Your instructions
Please copy all of the data that follows exactly, leaving any pictures out.

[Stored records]
++++

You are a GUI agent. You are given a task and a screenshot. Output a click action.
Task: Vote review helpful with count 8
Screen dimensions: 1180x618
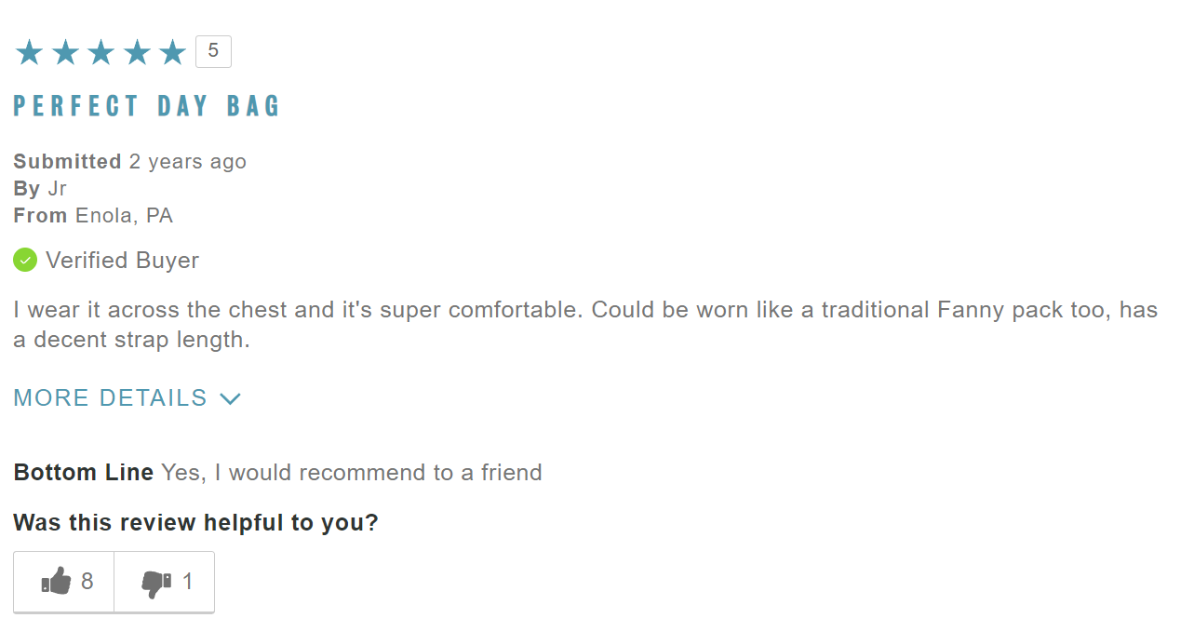(x=64, y=582)
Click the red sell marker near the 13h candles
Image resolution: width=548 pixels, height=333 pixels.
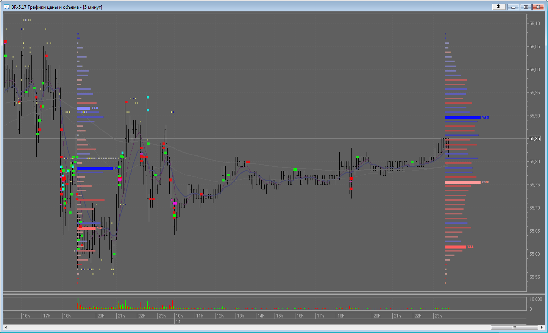pos(248,162)
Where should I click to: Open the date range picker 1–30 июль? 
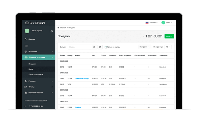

++++

Task result
You are a GUI agent. You are given a task and a screenshot. Output a click action.
Task: Vote review helpful with count 8
Screen dimensions: 1180x618
(x=64, y=582)
Click the red sell marker near the 13h candles
Image resolution: width=548 pixels, height=333 pixels.
pos(248,162)
Where should I click to: Open the date range picker 1–30 июль? 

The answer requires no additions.